Below are some records. Copy every line in them that holds "computer".
-- DATASET follows --
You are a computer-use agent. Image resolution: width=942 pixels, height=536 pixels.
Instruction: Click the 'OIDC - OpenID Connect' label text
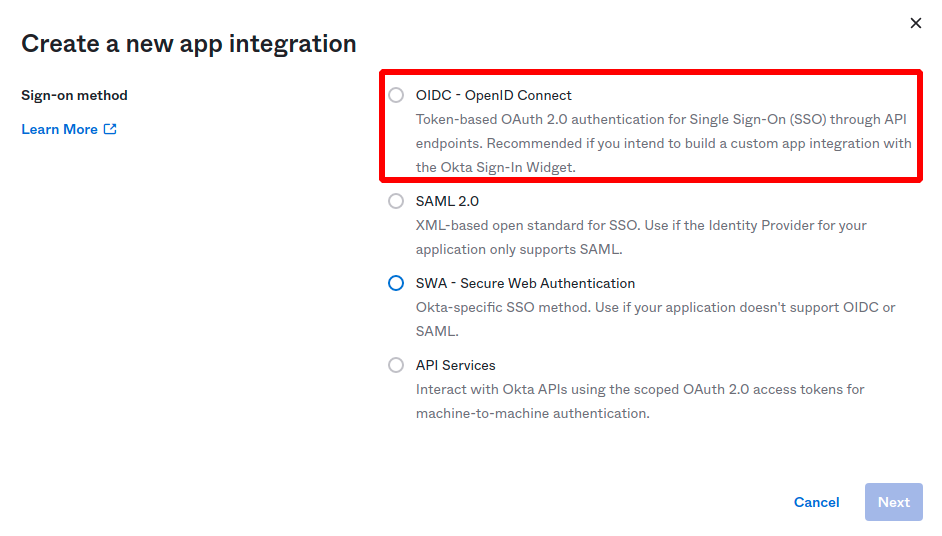click(493, 95)
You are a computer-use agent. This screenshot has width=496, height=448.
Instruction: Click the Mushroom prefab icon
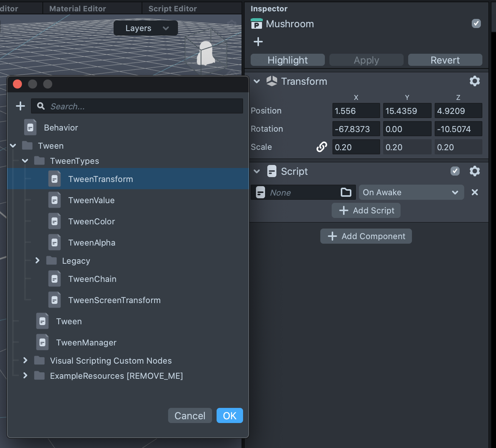click(x=257, y=24)
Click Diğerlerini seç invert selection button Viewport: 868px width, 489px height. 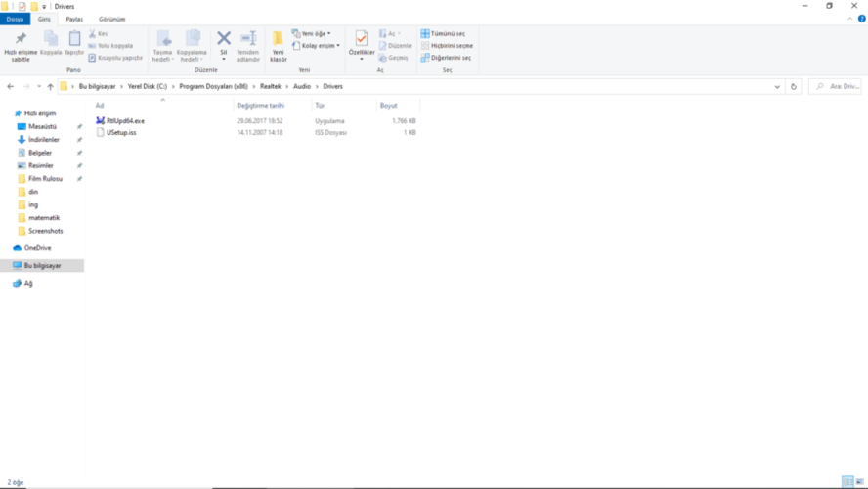click(446, 58)
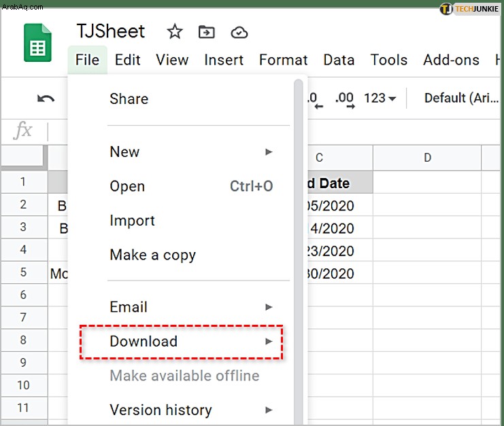The height and width of the screenshot is (426, 504).
Task: Click the Undo arrow icon
Action: click(46, 99)
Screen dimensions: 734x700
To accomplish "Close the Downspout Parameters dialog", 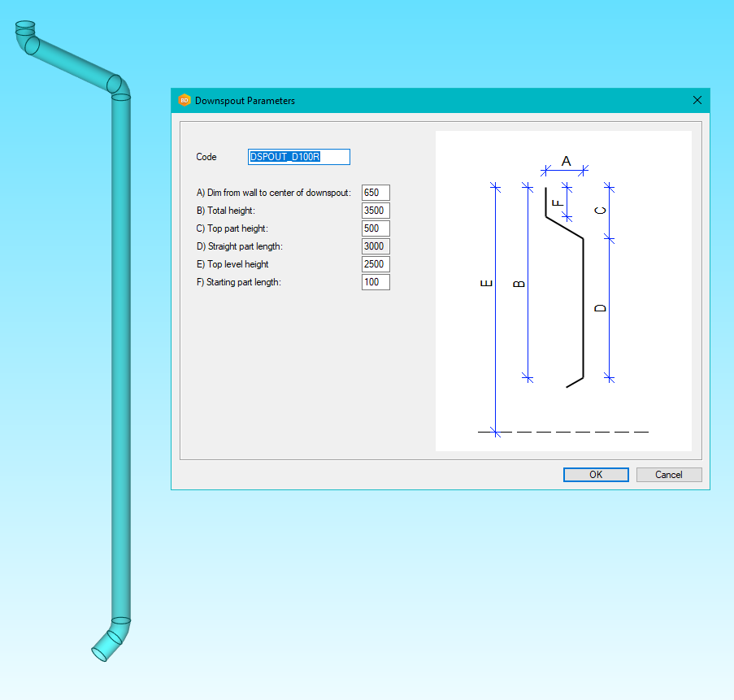I will (x=697, y=100).
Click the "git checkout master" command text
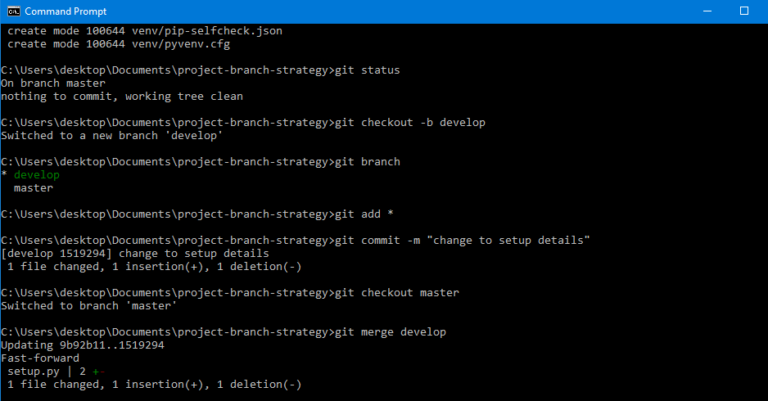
-- DATASET concluded --
RESPONSE BELOW:
You are a computer-use agent. Image resolution: width=942 pixels, height=536 pixels.
You are a computer-use agent. This screenshot has width=496, height=448.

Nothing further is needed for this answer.